Initially, the Commission planned to give voters 12 to 24 months to respond. The state lawsuit sought to purge over 200,000 registered Wisconsin voters within 30 days of the letters’ mailing. But the statute upon which the suit was based requires “reliable information” of a residential address change. The data Wisconsin election officials are using is not reliable because it incorporates data that does not reflect a true residential address change. In the 2017-2018 cycle, at least 7% of the people listed in the ERIC’s “movers” list had in fact not moved to a new address.

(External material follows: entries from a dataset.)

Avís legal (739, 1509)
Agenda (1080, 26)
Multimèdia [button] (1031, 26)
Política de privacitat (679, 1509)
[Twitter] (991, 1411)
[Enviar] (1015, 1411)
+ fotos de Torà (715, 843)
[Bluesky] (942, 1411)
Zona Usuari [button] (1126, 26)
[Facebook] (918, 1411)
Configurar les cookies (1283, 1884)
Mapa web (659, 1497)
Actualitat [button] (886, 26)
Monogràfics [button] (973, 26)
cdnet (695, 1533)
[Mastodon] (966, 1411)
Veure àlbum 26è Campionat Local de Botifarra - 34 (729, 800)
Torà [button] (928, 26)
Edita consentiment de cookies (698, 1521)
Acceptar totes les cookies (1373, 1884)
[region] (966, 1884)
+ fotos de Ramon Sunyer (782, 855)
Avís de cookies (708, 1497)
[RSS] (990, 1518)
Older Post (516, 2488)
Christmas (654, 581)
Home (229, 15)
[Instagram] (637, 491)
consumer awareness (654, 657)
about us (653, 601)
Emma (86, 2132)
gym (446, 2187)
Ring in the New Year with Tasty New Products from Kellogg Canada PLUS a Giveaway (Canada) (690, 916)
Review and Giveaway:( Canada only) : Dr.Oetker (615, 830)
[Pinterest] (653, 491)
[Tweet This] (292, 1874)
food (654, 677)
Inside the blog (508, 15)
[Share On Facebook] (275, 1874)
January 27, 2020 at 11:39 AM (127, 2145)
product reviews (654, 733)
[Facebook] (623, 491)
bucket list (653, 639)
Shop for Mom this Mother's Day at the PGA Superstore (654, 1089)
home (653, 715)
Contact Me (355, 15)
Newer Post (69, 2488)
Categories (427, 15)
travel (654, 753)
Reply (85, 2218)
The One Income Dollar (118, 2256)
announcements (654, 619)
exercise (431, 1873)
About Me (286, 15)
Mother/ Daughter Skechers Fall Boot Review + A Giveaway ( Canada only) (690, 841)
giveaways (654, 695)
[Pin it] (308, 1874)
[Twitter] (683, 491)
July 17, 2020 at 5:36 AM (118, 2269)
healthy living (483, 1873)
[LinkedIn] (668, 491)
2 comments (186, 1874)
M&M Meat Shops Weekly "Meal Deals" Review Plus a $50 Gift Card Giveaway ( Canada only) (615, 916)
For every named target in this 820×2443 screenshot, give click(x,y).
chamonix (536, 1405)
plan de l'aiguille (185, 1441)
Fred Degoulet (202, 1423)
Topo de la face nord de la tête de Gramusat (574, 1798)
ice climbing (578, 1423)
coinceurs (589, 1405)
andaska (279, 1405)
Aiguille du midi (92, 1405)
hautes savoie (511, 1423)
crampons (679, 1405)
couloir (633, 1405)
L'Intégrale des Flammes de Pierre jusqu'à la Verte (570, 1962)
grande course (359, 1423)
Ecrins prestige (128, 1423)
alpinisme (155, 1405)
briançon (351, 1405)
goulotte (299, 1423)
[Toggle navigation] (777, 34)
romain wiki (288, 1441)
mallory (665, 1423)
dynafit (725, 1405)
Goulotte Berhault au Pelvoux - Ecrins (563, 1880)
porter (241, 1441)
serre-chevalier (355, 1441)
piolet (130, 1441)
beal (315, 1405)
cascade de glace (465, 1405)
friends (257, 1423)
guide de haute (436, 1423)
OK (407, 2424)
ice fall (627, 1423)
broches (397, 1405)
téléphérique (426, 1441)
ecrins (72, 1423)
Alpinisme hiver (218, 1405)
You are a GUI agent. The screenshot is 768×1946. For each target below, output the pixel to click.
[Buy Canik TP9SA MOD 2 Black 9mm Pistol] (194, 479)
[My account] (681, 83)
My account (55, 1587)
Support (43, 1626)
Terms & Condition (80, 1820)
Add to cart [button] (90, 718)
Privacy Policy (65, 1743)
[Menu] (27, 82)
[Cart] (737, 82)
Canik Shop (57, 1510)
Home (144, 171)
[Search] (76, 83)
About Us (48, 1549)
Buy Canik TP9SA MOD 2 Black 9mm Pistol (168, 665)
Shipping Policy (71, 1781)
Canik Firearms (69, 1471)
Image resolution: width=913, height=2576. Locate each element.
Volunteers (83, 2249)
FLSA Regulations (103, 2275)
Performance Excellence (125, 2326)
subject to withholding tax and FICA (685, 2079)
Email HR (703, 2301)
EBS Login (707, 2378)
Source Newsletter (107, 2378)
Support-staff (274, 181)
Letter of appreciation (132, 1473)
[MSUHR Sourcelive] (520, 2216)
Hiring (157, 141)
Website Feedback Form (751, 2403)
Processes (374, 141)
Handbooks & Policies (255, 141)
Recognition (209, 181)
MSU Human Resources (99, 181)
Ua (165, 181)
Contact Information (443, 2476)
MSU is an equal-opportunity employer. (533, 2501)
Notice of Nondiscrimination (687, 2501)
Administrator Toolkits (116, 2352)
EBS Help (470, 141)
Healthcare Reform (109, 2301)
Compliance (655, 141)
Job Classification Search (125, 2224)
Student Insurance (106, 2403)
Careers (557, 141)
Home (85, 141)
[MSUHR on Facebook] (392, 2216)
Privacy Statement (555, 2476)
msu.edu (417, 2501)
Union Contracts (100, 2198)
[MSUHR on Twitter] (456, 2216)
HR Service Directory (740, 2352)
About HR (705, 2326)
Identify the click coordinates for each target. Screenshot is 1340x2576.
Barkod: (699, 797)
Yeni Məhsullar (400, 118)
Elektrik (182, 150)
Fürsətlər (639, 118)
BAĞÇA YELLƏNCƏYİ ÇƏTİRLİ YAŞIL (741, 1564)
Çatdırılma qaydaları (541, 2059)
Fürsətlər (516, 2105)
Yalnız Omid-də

On December 13, 2019, the state court denied the League’s motion to intervene and ordered the immediate removal of 234,039 registered Wisconsin voters from the rolls. On December 17th, we filed a complaint in federal court against state election officials on behalf of the League and two individual voters. The complaint alleges that the letter sent to voters by the Elections Commission did not provide adequate notice to voters that they would be removed if they failed to respond, or provide them with a timeline for responding, in violation of the Due Process Clause of the 14th Amendment to the U.S. Constitution. It also alleges that the letter violated the Due Process Clause because it told voters who had not moved that they could confirm their registrations by voting in the “next election,” leading them to believe they could use this option to avoid removal from the rolls. The suit asks the court to block state officials from removing these voters until after the state provides them adequate notice about how they can update and confirm their addresses. Rathje Woodward’s Madison, Wisconsin office, along with the Fair Elections Center, represents the League in this ongoing lawsuit.